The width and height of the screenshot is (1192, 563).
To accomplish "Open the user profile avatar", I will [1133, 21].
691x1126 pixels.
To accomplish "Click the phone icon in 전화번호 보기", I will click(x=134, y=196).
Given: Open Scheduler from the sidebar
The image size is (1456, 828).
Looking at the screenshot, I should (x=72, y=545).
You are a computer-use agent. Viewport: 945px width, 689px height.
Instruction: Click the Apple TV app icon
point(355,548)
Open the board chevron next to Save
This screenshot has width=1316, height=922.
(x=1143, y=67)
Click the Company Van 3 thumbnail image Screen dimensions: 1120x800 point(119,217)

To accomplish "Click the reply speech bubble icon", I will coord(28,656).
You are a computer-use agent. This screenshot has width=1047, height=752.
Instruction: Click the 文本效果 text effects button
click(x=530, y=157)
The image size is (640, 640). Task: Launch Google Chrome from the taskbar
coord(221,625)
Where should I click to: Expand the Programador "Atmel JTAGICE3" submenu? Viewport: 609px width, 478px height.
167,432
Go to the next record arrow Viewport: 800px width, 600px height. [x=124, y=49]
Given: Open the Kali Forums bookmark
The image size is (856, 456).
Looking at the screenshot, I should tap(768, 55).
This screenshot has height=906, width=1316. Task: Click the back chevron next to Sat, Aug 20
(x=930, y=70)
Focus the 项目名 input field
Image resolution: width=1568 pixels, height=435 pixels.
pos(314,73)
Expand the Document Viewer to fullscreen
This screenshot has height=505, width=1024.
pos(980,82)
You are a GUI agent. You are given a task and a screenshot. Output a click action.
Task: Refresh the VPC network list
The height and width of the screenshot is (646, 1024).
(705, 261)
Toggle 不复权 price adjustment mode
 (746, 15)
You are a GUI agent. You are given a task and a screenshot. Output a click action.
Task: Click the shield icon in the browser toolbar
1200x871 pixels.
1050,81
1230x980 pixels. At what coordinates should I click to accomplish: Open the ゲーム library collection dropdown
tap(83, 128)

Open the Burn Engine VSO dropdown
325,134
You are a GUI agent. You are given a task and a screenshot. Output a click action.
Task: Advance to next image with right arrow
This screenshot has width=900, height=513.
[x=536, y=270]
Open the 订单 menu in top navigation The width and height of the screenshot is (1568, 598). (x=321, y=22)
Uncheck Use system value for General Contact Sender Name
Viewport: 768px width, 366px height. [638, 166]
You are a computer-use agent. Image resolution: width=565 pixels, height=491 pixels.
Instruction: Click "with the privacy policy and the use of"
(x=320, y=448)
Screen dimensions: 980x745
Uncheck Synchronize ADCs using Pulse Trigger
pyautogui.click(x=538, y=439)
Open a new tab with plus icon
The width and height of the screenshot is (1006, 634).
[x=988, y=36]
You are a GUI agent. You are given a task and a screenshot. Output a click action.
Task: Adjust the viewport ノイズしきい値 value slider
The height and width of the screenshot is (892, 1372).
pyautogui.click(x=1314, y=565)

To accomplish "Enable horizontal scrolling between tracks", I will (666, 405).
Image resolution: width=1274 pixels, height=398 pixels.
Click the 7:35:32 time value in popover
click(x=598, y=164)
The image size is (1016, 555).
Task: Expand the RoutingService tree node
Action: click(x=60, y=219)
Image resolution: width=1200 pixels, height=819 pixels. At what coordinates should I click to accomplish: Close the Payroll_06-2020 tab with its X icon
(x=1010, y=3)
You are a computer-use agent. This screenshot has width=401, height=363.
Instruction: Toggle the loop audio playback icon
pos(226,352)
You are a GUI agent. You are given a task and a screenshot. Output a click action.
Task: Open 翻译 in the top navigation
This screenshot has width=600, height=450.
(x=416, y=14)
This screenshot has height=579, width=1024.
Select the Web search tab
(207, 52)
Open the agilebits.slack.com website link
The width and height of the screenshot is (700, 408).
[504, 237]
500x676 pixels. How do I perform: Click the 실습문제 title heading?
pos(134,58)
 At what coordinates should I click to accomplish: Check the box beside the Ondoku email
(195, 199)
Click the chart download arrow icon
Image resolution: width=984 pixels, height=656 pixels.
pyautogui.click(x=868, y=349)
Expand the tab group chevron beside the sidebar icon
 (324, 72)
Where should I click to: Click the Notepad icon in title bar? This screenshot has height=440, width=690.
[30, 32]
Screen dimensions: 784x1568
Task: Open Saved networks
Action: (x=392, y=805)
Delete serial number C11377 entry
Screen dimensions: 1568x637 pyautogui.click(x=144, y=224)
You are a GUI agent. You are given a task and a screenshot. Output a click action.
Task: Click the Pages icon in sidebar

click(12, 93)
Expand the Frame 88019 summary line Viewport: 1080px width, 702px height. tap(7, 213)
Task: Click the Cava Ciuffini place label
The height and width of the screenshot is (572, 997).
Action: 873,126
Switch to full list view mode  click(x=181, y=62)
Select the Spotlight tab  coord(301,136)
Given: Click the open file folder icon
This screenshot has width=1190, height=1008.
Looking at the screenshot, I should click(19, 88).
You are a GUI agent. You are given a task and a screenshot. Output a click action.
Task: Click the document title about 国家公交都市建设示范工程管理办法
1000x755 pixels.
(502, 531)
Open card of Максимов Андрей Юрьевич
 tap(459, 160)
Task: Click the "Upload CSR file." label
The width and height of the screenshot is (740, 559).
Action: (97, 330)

========================================================================

Reproduce all records exactly, without omissions.

The width and height of the screenshot is (1192, 563).
To accomplish "Open the user profile avatar", I will [1133, 21].
691x1126 pixels.
To accomplish "Click the phone icon in 전화번호 보기", I will click(x=134, y=196).
Given: Open Scheduler from the sidebar
The image size is (1456, 828).
Looking at the screenshot, I should (x=72, y=545).
You are a computer-use agent. Viewport: 945px width, 689px height.
Instruction: Click the Apple TV app icon
point(355,548)
Open the board chevron next to Save
This screenshot has width=1316, height=922.
(x=1143, y=67)
Click the Company Van 3 thumbnail image Screen dimensions: 1120x800 point(119,217)

To accomplish "Click the reply speech bubble icon", I will coord(28,656).
You are a computer-use agent. This screenshot has width=1047, height=752.
Instruction: Click the 文本效果 text effects button
click(x=530, y=157)
The image size is (640, 640). Task: Launch Google Chrome from the taskbar
coord(221,625)
Where should I click to: Expand the Programador "Atmel JTAGICE3" submenu? Viewport: 609px width, 478px height.
167,432
Go to the next record arrow Viewport: 800px width, 600px height. [x=124, y=49]
Given: Open the Kali Forums bookmark
The image size is (856, 456).
Looking at the screenshot, I should tap(768, 55).
This screenshot has height=906, width=1316. Task: Click the back chevron next to Sat, Aug 20
(x=930, y=70)
Focus the 项目名 input field
Image resolution: width=1568 pixels, height=435 pixels.
pos(314,73)
Expand the Document Viewer to fullscreen
This screenshot has height=505, width=1024.
pos(980,82)
You are a GUI agent. You are given a task and a screenshot. Output a click action.
Task: Refresh the VPC network list
The height and width of the screenshot is (646, 1024).
(705, 261)
Toggle 不复权 price adjustment mode
 (746, 15)
You are a GUI agent. You are given a task and a screenshot. Output a click action.
Task: Click the shield icon in the browser toolbar
1200x871 pixels.
1050,81
1230x980 pixels. At what coordinates should I click to accomplish: Open the ゲーム library collection dropdown
tap(83, 128)

Open the Burn Engine VSO dropdown
325,134
You are a GUI agent. You are given a task and a screenshot. Output a click action.
Task: Advance to next image with right arrow
This screenshot has width=900, height=513.
[x=536, y=270]
Open the 订单 menu in top navigation The width and height of the screenshot is (1568, 598). (x=321, y=22)
Uncheck Use system value for General Contact Sender Name
Viewport: 768px width, 366px height. [638, 166]
You are a computer-use agent. Image resolution: width=565 pixels, height=491 pixels.
Instruction: Click "with the privacy policy and the use of"
(x=320, y=448)
Screen dimensions: 980x745
Uncheck Synchronize ADCs using Pulse Trigger
pyautogui.click(x=538, y=439)
Open a new tab with plus icon
The width and height of the screenshot is (1006, 634).
[x=988, y=36]
You are a GUI agent. You are given a task and a screenshot. Output a click action.
Task: Adjust the viewport ノイズしきい値 value slider
The height and width of the screenshot is (892, 1372).
pyautogui.click(x=1314, y=565)

To accomplish "Enable horizontal scrolling between tracks", I will (666, 405).
Image resolution: width=1274 pixels, height=398 pixels.
Click the 7:35:32 time value in popover
click(x=598, y=164)
The image size is (1016, 555).
Task: Expand the RoutingService tree node
Action: click(x=60, y=219)
Image resolution: width=1200 pixels, height=819 pixels. At what coordinates should I click to accomplish: Close the Payroll_06-2020 tab with its X icon
(x=1010, y=3)
You are a computer-use agent. This screenshot has width=401, height=363.
Instruction: Toggle the loop audio playback icon
pos(226,352)
You are a GUI agent. You are given a task and a screenshot. Output a click action.
Task: Open 翻译 in the top navigation
This screenshot has width=600, height=450.
(x=416, y=14)
This screenshot has height=579, width=1024.
Select the Web search tab
(207, 52)
Open the agilebits.slack.com website link
The width and height of the screenshot is (700, 408).
[504, 237]
500x676 pixels. How do I perform: Click the 실습문제 title heading?
pos(134,58)
 At what coordinates should I click to accomplish: Check the box beside the Ondoku email
(195, 199)
Click the chart download arrow icon
Image resolution: width=984 pixels, height=656 pixels.
pyautogui.click(x=868, y=349)
Expand the tab group chevron beside the sidebar icon
 (324, 72)
Where should I click to: Click the Notepad icon in title bar? This screenshot has height=440, width=690.
[30, 32]
Screen dimensions: 784x1568
Task: Open Saved networks
Action: (x=392, y=805)
Delete serial number C11377 entry
Screen dimensions: 1568x637 pyautogui.click(x=144, y=224)
You are a GUI agent. You are given a task and a screenshot. Output a click action.
Task: Click the Pages icon in sidebar

click(12, 93)
Expand the Frame 88019 summary line Viewport: 1080px width, 702px height. tap(7, 213)
Task: Click the Cava Ciuffini place label
The height and width of the screenshot is (572, 997).
Action: 873,126
Switch to full list view mode  click(x=181, y=62)
Select the Spotlight tab  coord(301,136)
Given: Click the open file folder icon
This screenshot has width=1190, height=1008.
Looking at the screenshot, I should click(19, 88).
You are a GUI agent. You are given a task and a screenshot. Output a click action.
Task: Click the document title about 国家公交都市建设示范工程管理办法
1000x755 pixels.
(502, 531)
Open card of Максимов Андрей Юрьевич
 tap(459, 160)
Task: Click the "Upload CSR file." label
The width and height of the screenshot is (740, 559).
Action: (97, 330)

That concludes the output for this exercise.